Dive Brief:
- CX leaders still have time to develop their AI strategies. Seven in 10 CX leaders say that AI is a business imperative, and 2 in 5 say it will be critical in two to three years, according to a survey of 1,000 CX leaders released last month by Genesys. Over a quarter say AI is already critical today
- The majority of smaller businesses, those with less than 1,000 employees, see the technology as a tool for financial gain. Two-thirds of smaller companies say they expect AI to improve financial performance, while only half of larger businesses or enterprise-scale companies say the same.
- Larger businesses are more likely to cite potential long-term benefits from AI with 54% of enterprise companies expecting AI to help them out-innovate the competition. By comparison, only 40% of small businesses anticipate the same benefit.
Dive Insight:
Companies are still exploring use cases for AI as the technology weaves its way into business environments.
Chatbots are the most common use case for AI, with 88% of respondents saying their companies are using the technology and 50% consider chatbots to be the most important use case for AI in CX. The majority of companies are also piloting AI for personalization or identifying customer journey pain points, the survey found.
Companies still need to put in the ground work before their AI investments can offer benefits, whether through automation or analysis. This starts with breaking down data silos, according to Julie Geller, principal research director at Info-Tech Research Group.
“Many organizations have customer information scattered across systems — CRM, marketing automation, support platforms, and more,” Geller told CX Dive in an email. “Investing in unified data platforms is critical because, for AI to deliver beyond the obvious, it needs access to data that is central to your organization, and managing it in one place makes the process achievable.”
Once unified data systems are in place, AI can start looking for customer behavioral problems that may not be immediately obvious, according to Geller.
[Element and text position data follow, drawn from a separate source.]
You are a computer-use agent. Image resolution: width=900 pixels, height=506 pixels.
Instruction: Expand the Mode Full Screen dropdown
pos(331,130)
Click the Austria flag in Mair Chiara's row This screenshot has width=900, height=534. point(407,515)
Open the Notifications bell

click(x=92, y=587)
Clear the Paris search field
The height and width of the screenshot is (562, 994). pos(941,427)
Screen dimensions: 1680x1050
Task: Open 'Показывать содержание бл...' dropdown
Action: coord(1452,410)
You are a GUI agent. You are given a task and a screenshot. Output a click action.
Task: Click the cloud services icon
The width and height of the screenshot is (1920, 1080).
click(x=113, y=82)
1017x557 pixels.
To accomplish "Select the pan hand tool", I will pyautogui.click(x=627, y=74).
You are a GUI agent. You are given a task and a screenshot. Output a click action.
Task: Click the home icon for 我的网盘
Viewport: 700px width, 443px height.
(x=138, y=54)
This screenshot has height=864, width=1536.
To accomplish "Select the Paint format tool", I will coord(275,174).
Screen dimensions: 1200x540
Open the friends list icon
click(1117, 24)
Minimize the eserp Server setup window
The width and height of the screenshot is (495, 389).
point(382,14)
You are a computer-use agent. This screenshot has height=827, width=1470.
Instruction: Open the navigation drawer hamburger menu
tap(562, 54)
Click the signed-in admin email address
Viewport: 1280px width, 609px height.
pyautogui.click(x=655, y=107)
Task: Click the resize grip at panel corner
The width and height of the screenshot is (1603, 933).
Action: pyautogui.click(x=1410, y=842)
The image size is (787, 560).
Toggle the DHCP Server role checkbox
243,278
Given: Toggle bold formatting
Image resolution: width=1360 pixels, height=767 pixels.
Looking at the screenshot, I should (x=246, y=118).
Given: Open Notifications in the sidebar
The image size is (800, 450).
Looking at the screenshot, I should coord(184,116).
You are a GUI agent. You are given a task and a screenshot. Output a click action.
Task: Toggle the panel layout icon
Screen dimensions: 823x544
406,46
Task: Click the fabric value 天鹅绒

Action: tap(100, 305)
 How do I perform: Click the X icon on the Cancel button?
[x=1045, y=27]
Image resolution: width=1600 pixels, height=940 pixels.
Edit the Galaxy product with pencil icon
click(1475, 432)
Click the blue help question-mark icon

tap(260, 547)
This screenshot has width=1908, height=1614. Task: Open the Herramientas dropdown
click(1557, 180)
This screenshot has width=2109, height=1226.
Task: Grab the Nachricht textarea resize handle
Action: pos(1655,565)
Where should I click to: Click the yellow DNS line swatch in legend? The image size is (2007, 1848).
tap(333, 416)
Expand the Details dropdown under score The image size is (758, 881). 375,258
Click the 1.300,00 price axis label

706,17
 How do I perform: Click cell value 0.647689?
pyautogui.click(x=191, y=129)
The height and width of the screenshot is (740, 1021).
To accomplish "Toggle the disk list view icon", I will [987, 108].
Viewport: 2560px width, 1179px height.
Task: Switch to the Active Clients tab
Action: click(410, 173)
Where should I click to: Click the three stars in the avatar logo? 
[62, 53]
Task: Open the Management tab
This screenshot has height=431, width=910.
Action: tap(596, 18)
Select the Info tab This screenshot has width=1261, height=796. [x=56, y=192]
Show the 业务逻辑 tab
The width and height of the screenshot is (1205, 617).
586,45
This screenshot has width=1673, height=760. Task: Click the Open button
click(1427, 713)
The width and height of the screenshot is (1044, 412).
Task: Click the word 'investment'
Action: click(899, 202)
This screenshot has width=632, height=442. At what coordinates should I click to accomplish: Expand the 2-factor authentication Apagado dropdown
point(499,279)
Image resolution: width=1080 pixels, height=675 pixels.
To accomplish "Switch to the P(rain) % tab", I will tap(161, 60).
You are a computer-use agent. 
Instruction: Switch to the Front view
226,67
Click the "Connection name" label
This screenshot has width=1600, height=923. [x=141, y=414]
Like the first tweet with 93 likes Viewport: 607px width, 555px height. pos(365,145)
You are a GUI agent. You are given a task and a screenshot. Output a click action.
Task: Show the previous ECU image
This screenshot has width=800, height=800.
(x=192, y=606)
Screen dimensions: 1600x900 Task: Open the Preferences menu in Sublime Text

For instance, sentiment analysis can read between the lines of customer support calls.
“The key is layering AI models that understand emotion, action, and outcome simultaneously — like an orchestra that brings all elements of the customer’s experience together to identify where the harmony breaks,” Geller said.
More than 7 in 10 leaders expect AI to initiate all proactive customer service outreach in the future, according to the Genesys survey. This is another area where AI-powered analysis can help.
Proactive service goes beyond flagging issues or looking at NPS results, according to Geller. Companies need to look for patterns in usage data, sentiment changes, and engagement levels that indicate when a customer is struggling, then intervene at the right moment.
“The best practice is to use AI models that score risk factors in real time, cross-referencing them with past customer behavior,” Geller said. “It’s less about pushing generic ‘How can I help?’ messages and more about delivering predictive nudges that are personalized to what matters most for that specific customer at that specific time.”